Magnetization reversal behavior in complex shaped Co nanowires: a nanomagnet morphology optimization

TL;DR

This study investigates how the shape and size of complex Co nanowires influence their magnetic reversal behavior, revealing that diameter and head shape are crucial beyond a certain aspect ratio, with implications for magnetic device optimization.

Contribution

It provides a systematic micromagnetic analysis of morphological effects on Co nanowires, highlighting the importance of diameter and head shape in magnetization reversal beyond an aspect ratio of 10.

Findings

Aspect ratio > 10 reduces the importance of length in magnetic behavior.

Head shape influences demagnetizing field distribution and reversal nucleation.

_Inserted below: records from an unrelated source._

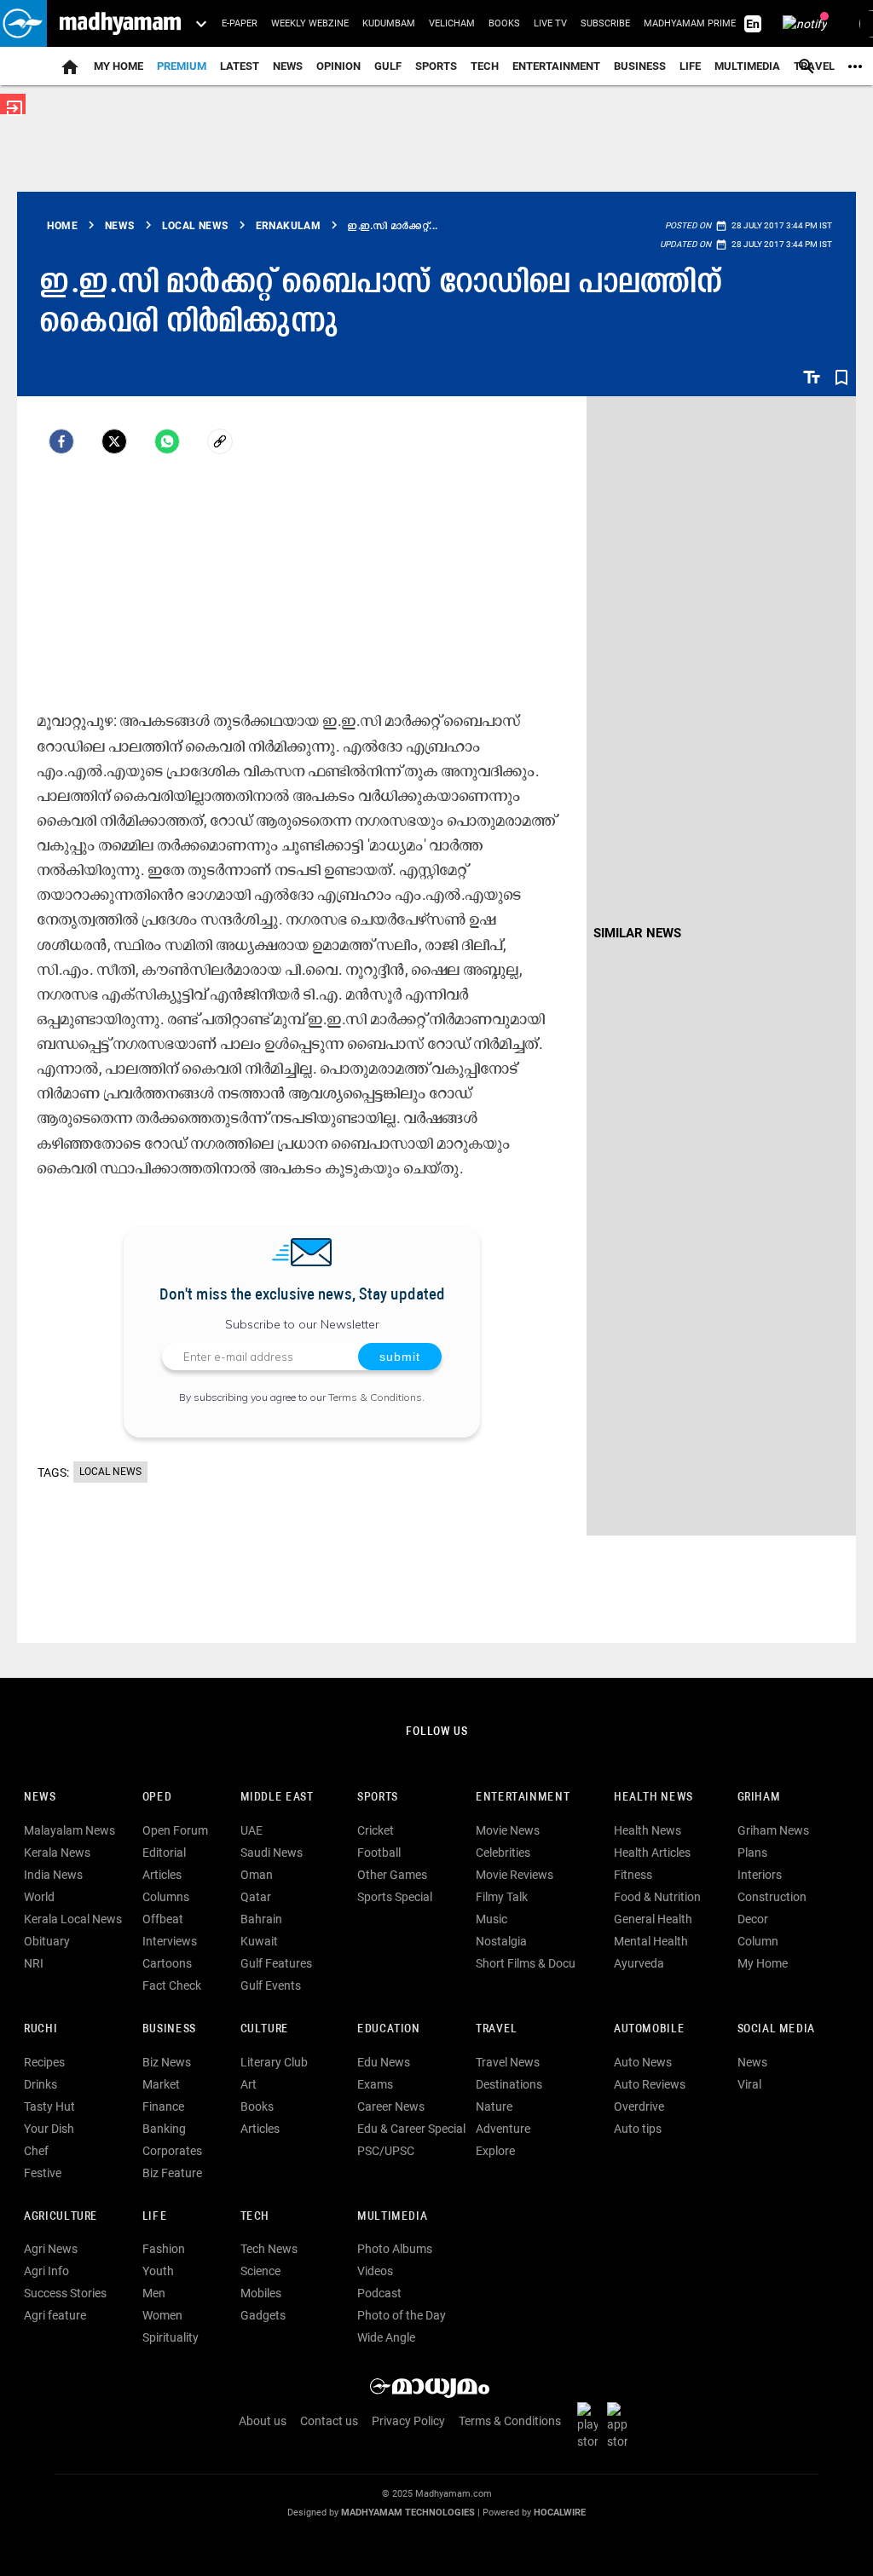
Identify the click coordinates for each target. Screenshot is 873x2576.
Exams (375, 2084)
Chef (36, 2151)
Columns (165, 1897)
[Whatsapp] (167, 441)
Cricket (375, 1830)
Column (757, 1941)
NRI (33, 1963)
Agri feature (55, 2315)
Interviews (169, 1941)
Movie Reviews (514, 1875)
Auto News (643, 2062)
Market (161, 2084)
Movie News (508, 1830)
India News (53, 1875)
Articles (162, 1875)
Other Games (392, 1875)
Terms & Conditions (375, 1397)
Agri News (51, 2249)
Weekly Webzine (310, 23)
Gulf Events (270, 1985)
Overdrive (639, 2106)
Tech (254, 2216)
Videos (375, 2271)
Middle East (277, 1797)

Angular magnetization dependence aligns with prolate spheroid models.

Abstract

A systematic micromagnetic study of the morphological characteristic effects over the magnetic static properties of Co-based complex shaped nanowires is presented. The relevance of each characteristic size (i.e. length L, diameter d, and size of the nanowires head T) and their critical values are discussed in the coercive field optimization goal. Our results strongly confirms that once the aspect ratio (L/d) of the nanowire is bigger than around 10, the length is no more the pertinent parameter and instead the internal diameter and the shape of the nanowires play a key role. We attribute this behavior to the non uniform distribution of the demagnetizing field which is localized in the nanowires head and acts as a nucleation point for the incoherent magnetization reversal. Finally, angular dependence of the magnetization are simulated and compared to the case of a prolate spheroid for all considered morphologies.